[Text section]:
▼

From d5ac976e95af532dc880419085e11caa11cacb18 Mon Sep 17 00:00:00 2001
From: Hongze Cheng <hzcheng@taosdata.com>
Date: Tue, 4 Aug 2020 13:37:53 +0800
Subject: [PATCH] compression

---
 src/util/src/tcompression.c | 48 +++++++++++++++++++------------------
 1 file changed, 25 insertions(+), 23 deletions(-)

diff --git a/src/util/src/tcompression.c b/src/util/src/tcompression.c
index f26a6d75d7..c20ba59ac9 100644
--- a/src/util/src/tcompression.c
+++ b/src/util/src/tcompression.c
@@ -57,6 +57,8 @@ static const int TEST_NUMBER = 1;
 #define SIMPLE8B_MAX_INT64 ((uint64_t)2305843009213693951L)
 
 #define safeInt64Add(a, b) (((a >= 0) && (b <= INT64_MAX - a)) || ((a < 0) && (b >= INT64_MIN - a)))
+#define ZIGZAG_ENCODE(T, v) ((u##T)((v) >> (sizeof(T) * 8 - 1))) ^ (((u##T)(v)) << 1)  // zigzag encode
+#define ZIGZAG_DECODE(T, v) ((v) >> 1) ^ -((T)((v)&1))                                 // zigzag decode
 
 /*
  * Compress Integer (Simple8B).
@@ -87,7 +89,7 @@ int tsCompressINTImp(const char *const input, const int nelements, char *const o
       break;
     default:
       perror("Wrong integer types.\n");
-      exit(1);
+      return -1;
   }
 
   int     byte_limit = nelements * word_length + 1;
@@ -122,7 +124,7 @@ int tsCompressINTImp(const char *const input, const int nelements, char *const o
 
       int64_t diff = curr_value - prev_value_tmp;
       // Zigzag encode the value.

▲

[Exercise instructions]: Please continue the tcompression.c patch above from the point where it stops.

[Dataset excerpt]:

▼

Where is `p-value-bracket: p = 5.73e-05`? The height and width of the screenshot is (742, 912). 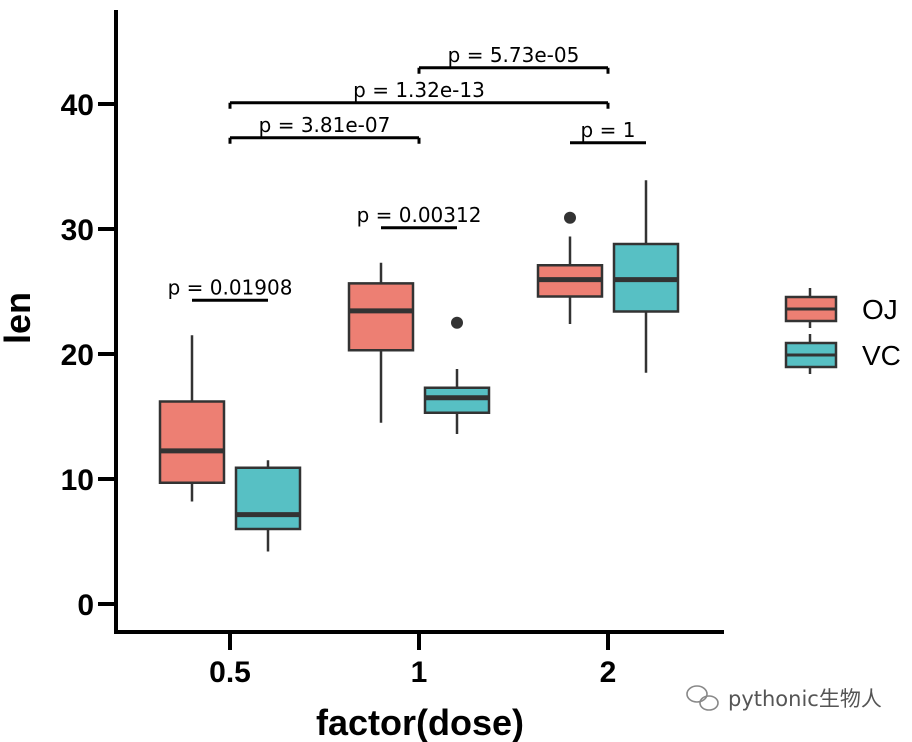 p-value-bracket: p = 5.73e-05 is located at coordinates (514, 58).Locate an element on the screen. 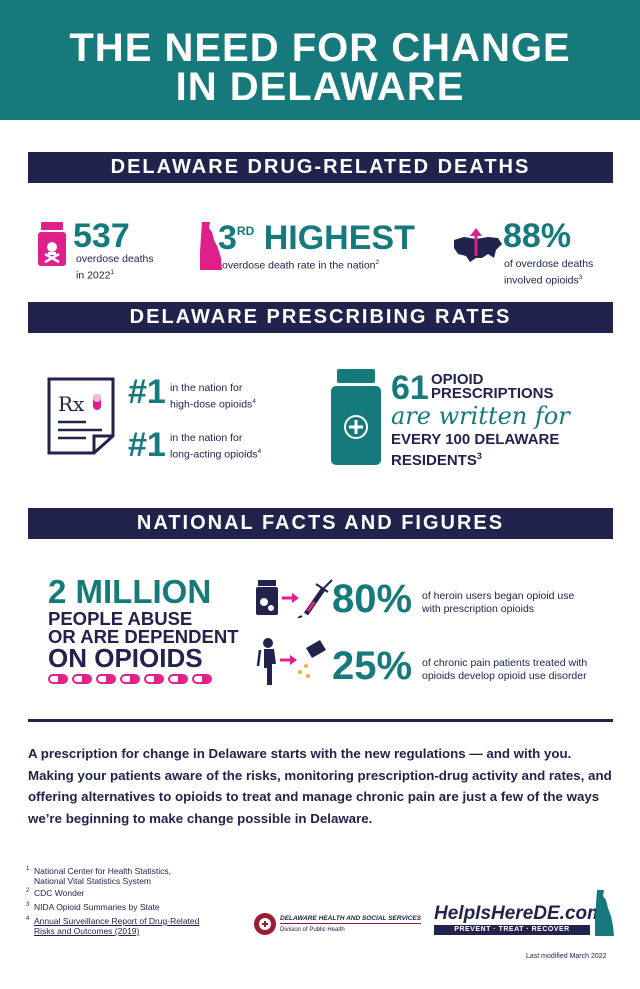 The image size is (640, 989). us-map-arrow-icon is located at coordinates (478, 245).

▲

[Answer box]:
-      uint64_t zigzag_value = (diff >> (LONG_BYTES * BITS_PER_BYTE - 1)) ^ (diff << 1);
+      uint64_t zigzag_value = ZIGZAG_ENCODE(int64_t, diff);
 
       if (zigzag_value >= SIMPLE8B_MAX_INT64) goto _copy_and_exit;
 
@@ -168,7 +170,7 @@ int tsCompressINTImp(const char *const input, const int nelements, char *const o
           break;
       }
       int64_t  diff = curr_value - prev_value;
-      uint64_t zigzag_value = (diff >> (LONG_BYTES * BITS_PER_BYTE - 1)) ^ (diff << 1);
+      uint64_t zigzag_value = ZIGZAG_ENCODE(int64_t, diff);
       buffer |= ((zigzag_value & INT64MASK(bit)) << (bit * k + 4));
       i++;
       prev_value = curr_value;
@@ -208,7 +210,7 @@ int tsDecompressINTImp(const char *const input, const int nelements, char *const
       break;
     default:
       perror("Wrong integer types.\n");
-      exit(1);
+      return -1;
   }
 
   // If not compressed.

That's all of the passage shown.